Now for the ROS install do everything you'd usually do to install ROS on your machine. Since it is an 18.04 bionic environment we are installing ROS melodic.

sudo sh -c 'echo "deb http://packages.ros.org/ros/ubuntu $(lsb_release -sc) main" > /etc/apt/sources.list.d/ros-latest.list'
sudo apt install curl 
sudo apt install gnupg
curl -s https://raw.githubusercontent.com/ros/rosdistro/master/ros.asc | sudo apt-key add -
sudo apt update
sudo apt install ros-melodic-desktop-full

ROS is now installed in the schroot environment. Now come some python packages for rosdep and build-scripts. For 18.04 stick to python 2.7 packages, which is the default on bionic systems.

sudo apt install python-rosdep python-rosinstall python-rosinstall-generator python-wstool build-essential
sudo rosdep init
rosdep update

Final touches

For a little bit more convenience, put the following in your host-machine's bash setup (.bashrc in the home directory). Streaming to /dev/null only prevents these calls from producing output. The conditional (== “bionic”) depends on the name of your environment, which was set in the file at the beginning of this page. The PYTHONPATH needs to be reset because focal and bionic use different default versions of python. Also, the ssh-agent needs a restart when the environment changes.

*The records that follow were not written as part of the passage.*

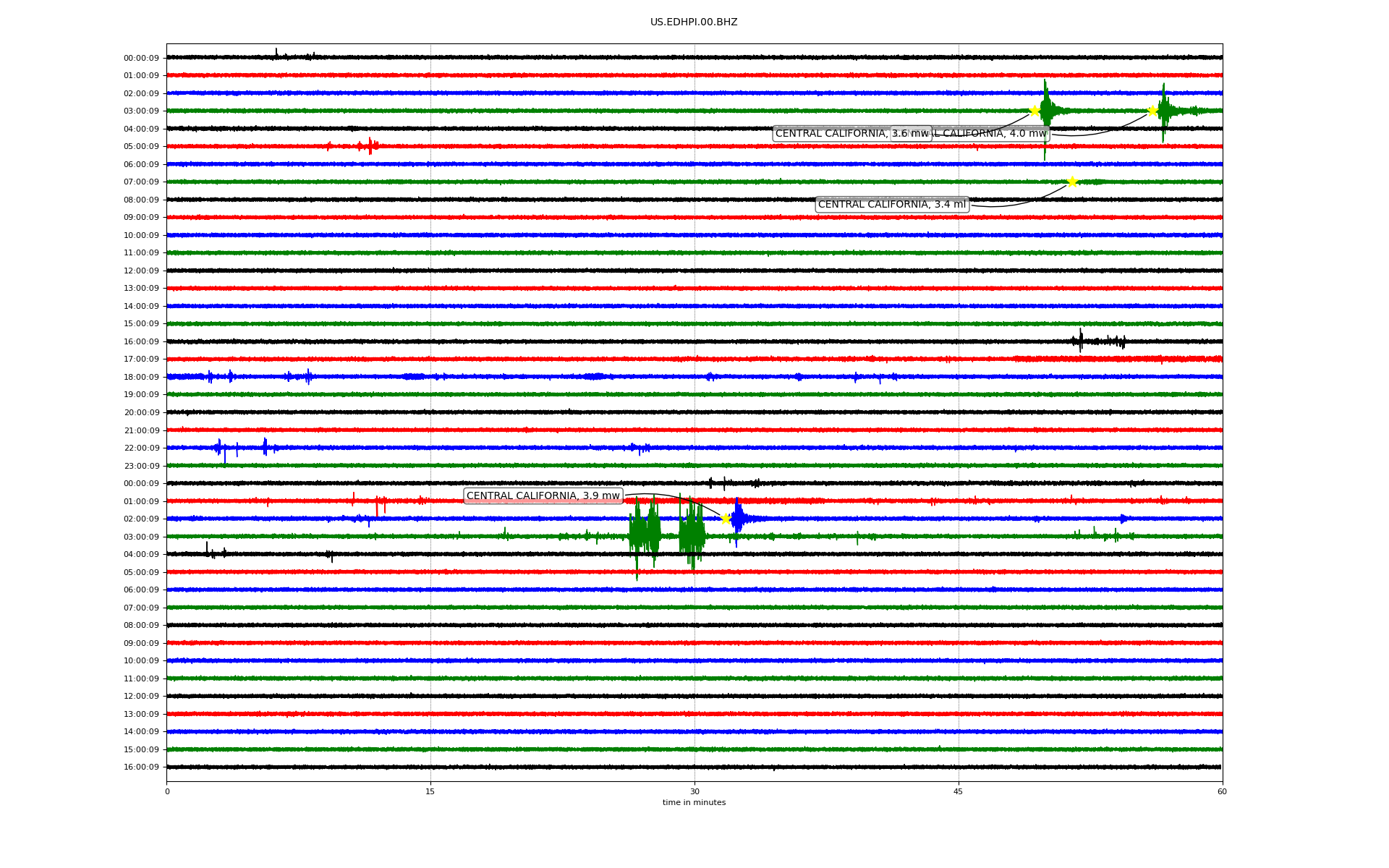
Task: Select the 17:00:09 row time label
Action: pyautogui.click(x=141, y=359)
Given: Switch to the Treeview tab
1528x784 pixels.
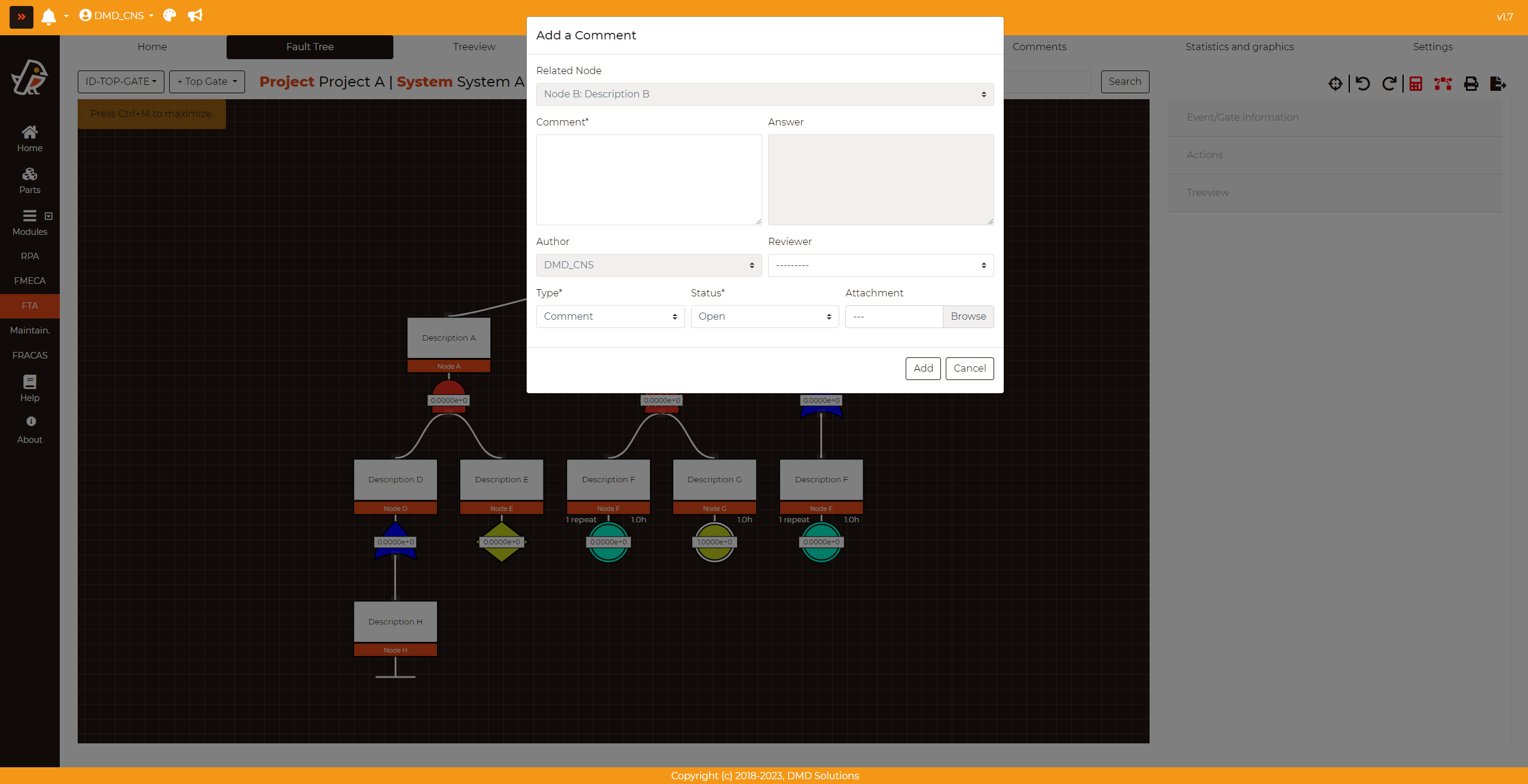Looking at the screenshot, I should point(473,47).
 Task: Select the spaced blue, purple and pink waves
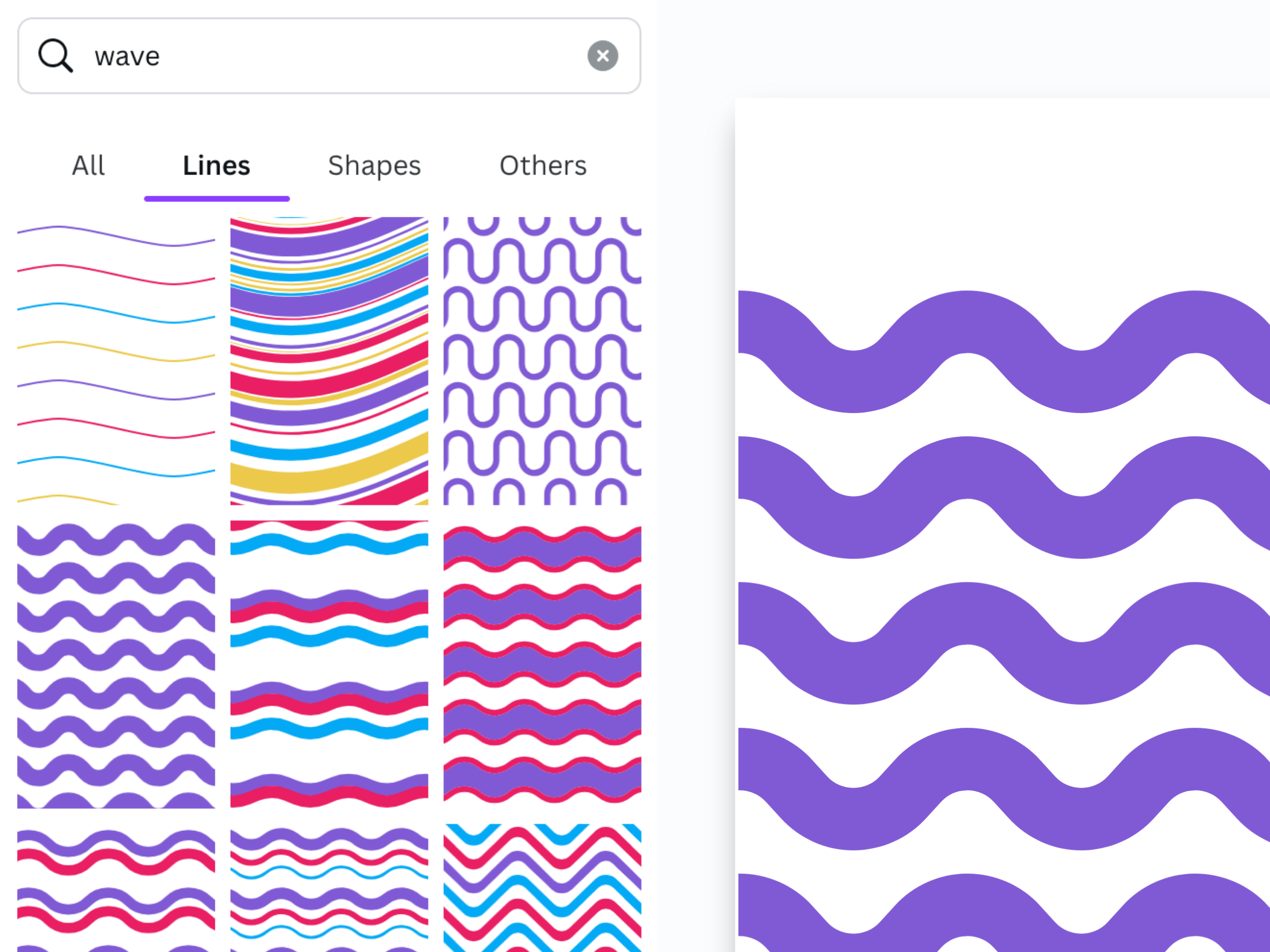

if [[ ${SCHROOT_CHROOT_NAME} == "bionic" ]]; then
  echo "Ubuntu 18.04"
  unset PYTHONPATH
  source /opt/ros/melodic/setup.bash > /dev/null
  eval `ssh-agent -s` > /dev/null
else
  echo "Ubuntu 20.04"
  source /opt/ros/noetic/setup.bash
fi

The following aliases allow you to create a persistent schroot session, which you can connect to easily.

alias melodic='schroot -r -p -c melodic' # connects to the schroot session
alias start_melodic='schroot -b -p -c bionic -n melodic' # creates a persistent schroot session
alias stop_melodic='schroot -e -c melodic' # terminates the schroot session

If the following message appears when calling 'start_melodic', a session already exists.

Failed to lock chroot: /var/lib/schroot/session/melodic: Failed to write session file: File exists

Congratulations, you can now connect to the 18.04 environment from your 20.04 machine. Run packages for melodic while in your 18.04 environment, and those for noetic on your host machine.